== Segment start ==
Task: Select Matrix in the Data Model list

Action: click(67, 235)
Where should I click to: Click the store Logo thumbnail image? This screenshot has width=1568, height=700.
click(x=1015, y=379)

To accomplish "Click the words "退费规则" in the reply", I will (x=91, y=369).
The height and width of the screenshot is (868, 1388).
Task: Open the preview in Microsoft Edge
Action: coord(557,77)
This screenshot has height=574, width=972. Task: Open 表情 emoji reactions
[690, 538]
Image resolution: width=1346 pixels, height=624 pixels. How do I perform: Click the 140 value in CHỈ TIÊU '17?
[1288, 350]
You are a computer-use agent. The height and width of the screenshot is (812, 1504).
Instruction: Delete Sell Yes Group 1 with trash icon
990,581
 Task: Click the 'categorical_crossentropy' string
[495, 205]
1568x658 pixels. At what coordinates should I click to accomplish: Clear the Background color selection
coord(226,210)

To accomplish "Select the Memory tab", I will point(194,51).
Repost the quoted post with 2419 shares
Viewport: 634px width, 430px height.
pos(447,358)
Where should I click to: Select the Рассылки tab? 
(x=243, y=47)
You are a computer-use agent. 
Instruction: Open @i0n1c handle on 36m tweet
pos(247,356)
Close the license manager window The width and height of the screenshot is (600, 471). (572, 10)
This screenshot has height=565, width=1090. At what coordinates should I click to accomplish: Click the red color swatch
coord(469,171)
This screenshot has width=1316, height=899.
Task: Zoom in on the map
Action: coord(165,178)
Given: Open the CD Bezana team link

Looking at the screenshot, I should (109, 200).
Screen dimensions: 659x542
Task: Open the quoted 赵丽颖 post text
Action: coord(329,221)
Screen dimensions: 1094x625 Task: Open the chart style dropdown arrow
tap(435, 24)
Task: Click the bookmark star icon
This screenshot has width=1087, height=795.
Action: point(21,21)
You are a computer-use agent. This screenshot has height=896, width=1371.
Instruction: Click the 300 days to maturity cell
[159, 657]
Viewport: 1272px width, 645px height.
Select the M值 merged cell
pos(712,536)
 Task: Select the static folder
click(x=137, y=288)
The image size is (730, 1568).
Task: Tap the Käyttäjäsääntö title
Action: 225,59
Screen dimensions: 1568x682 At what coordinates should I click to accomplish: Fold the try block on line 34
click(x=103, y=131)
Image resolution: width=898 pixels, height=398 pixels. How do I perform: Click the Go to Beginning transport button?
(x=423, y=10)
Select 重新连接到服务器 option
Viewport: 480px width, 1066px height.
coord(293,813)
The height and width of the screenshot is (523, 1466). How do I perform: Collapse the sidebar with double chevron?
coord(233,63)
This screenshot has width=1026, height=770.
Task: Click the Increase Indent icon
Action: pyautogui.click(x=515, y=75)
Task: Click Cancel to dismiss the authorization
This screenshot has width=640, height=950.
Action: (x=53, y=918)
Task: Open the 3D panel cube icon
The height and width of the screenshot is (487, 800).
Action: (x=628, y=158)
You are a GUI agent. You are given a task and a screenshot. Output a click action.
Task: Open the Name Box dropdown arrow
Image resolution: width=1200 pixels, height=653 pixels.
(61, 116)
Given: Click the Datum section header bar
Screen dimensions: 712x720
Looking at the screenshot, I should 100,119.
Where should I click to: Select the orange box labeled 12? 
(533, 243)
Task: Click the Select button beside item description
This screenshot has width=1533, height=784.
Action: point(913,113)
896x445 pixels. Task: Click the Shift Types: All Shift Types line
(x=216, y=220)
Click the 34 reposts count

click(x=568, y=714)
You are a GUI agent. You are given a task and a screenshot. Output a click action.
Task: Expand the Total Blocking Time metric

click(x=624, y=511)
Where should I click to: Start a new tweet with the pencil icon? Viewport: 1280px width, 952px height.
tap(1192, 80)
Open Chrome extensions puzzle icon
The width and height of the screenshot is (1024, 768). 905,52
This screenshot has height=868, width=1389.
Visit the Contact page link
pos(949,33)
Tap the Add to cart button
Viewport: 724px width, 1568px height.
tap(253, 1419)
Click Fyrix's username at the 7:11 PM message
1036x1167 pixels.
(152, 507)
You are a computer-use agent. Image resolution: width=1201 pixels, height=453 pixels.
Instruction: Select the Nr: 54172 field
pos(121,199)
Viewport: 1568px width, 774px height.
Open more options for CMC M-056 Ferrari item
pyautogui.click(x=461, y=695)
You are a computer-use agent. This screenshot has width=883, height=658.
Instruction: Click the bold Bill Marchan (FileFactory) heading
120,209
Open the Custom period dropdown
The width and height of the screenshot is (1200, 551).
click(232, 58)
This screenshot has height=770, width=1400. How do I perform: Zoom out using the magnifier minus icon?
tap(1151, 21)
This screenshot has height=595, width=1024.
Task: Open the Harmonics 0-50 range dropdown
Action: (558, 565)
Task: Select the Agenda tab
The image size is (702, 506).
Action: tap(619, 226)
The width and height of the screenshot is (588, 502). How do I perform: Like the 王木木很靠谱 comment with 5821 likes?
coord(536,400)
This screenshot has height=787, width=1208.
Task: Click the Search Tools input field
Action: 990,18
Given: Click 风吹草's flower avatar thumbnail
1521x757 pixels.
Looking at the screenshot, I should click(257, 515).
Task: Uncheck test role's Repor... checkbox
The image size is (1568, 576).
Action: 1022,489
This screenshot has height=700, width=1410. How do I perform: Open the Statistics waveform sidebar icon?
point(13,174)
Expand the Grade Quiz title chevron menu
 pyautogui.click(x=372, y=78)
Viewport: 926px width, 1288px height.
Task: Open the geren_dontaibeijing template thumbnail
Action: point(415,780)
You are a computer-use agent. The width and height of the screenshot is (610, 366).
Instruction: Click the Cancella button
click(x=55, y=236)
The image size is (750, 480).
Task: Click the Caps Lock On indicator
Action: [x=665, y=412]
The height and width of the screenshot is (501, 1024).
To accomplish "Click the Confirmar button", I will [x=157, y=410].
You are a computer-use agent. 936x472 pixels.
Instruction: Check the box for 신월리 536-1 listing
== Segment end ==
● TASK STATEMENT: Every line of the material that holds the word "computer" must be found and copied.

● EXERCISE OUTPUT:
You are a computer-use agent. The height and width of the screenshot is (812, 1504).
You are a computer-use agent. 
You are a computer-use agent. This screenshot has height=896, width=1371.
You are a computer-use agent. Image resolution: width=1201 pixels, height=453 pixels.
You are a computer-use agent. This screenshot has width=883, height=658.
You are a computer-use agent. The width and height of the screenshot is (610, 366).
You are a computer-use agent. 936x472 pixels.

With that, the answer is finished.